Karsenty has appealed and the French appellate court is due to issue its ruling on May 21. Karsenty is optomistic, in part because the appellate court did view the France 2 outtakes that, Karsenty believes establish that the al-Dura incident was staged.
The kind of media manipulation to which the al-Dura incident points is all too common in reporting from the region. Recall the initial Palestinian reports in September 2000 of an Israeli massacre of 3,000 Palestinian civilians in Jenin, broadcast without question by CNN, NPR, the BBC, and others, while the truth turned out to be 52 Palestinians killed, most of whom were armed combatants. (See here and here.) More recently, Hamas has staged and Western media reported electricity shortages in Gaza, replete with candles purporting to provide needed light while, as it turned out, screens blocked sunshine from streaming in through the window.

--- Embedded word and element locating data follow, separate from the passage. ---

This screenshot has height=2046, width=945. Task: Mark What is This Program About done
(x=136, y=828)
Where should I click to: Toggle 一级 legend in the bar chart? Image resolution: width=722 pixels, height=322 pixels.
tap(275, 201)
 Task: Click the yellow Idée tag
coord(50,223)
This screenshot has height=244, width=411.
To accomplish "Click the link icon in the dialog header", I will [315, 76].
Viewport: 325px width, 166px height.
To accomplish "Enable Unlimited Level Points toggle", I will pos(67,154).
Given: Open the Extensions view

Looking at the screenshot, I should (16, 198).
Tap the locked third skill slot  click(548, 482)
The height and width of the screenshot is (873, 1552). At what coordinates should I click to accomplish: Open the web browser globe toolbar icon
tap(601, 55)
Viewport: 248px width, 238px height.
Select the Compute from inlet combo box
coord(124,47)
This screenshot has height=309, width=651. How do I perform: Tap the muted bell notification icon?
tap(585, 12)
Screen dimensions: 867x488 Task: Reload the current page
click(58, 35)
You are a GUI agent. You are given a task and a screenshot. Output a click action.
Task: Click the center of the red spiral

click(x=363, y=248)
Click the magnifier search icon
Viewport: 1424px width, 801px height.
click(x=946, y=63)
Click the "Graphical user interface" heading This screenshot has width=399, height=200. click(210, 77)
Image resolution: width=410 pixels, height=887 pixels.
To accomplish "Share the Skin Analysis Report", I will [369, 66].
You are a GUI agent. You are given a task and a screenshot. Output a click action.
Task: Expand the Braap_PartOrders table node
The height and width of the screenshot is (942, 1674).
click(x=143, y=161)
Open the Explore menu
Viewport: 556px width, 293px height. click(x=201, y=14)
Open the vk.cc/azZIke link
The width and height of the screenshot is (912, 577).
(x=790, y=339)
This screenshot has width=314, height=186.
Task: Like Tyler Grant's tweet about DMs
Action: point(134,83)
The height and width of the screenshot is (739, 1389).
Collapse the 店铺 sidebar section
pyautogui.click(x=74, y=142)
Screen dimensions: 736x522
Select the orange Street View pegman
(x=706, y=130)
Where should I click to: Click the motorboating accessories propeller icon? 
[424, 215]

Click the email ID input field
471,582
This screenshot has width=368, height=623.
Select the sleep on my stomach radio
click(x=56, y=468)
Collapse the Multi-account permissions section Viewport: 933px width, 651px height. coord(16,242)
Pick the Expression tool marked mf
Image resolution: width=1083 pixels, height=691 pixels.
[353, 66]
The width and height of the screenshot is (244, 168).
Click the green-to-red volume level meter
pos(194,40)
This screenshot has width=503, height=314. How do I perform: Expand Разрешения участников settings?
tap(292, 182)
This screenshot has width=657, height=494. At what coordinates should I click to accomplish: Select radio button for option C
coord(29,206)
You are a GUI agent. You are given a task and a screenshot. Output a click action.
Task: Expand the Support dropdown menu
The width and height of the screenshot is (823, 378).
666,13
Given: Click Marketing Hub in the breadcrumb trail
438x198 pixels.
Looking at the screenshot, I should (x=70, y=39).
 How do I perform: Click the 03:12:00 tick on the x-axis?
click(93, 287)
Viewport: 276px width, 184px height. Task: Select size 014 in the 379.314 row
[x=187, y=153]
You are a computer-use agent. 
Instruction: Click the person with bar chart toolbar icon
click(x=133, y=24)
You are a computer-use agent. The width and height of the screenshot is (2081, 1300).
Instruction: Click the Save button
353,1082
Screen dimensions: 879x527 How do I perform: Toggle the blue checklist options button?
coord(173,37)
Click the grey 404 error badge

Certainly, some media outlets seem all too eager to transmit reports of Israeli atrocities. But the problem is far broader and deeper than that. Both broadcast and print journalists face tremendous pressure to produce under a highly competitive 24/7 news cycle. At the same time, many news organizations have sharply reduced their staff of foreign correspondents. As a result, they are increasingly reliant on local stringers and camera operators to report on local stories. In areas of conflict, it is inevitable that more than a trivial percentage of local reporters will be partisans and that video footage will be designed or doctored to favor one side or the other.
One hopes that major news organizations are able and willing to weed out the vast majority of questionable reporting, just as CNN refused to broadcast the al-Dura footage. But there are, of course, no guarantees. And, as I emphasized in an ealier post, fact-checking, like quality original reporting, costs a lot of money.
For their part, bloggers do an admirable job of exposing media failures. At the same time, for better or for worse, the Internet serves as an unfiltered outlet for the stories and footage that media organizations deem insufficiently trustworthy to carry.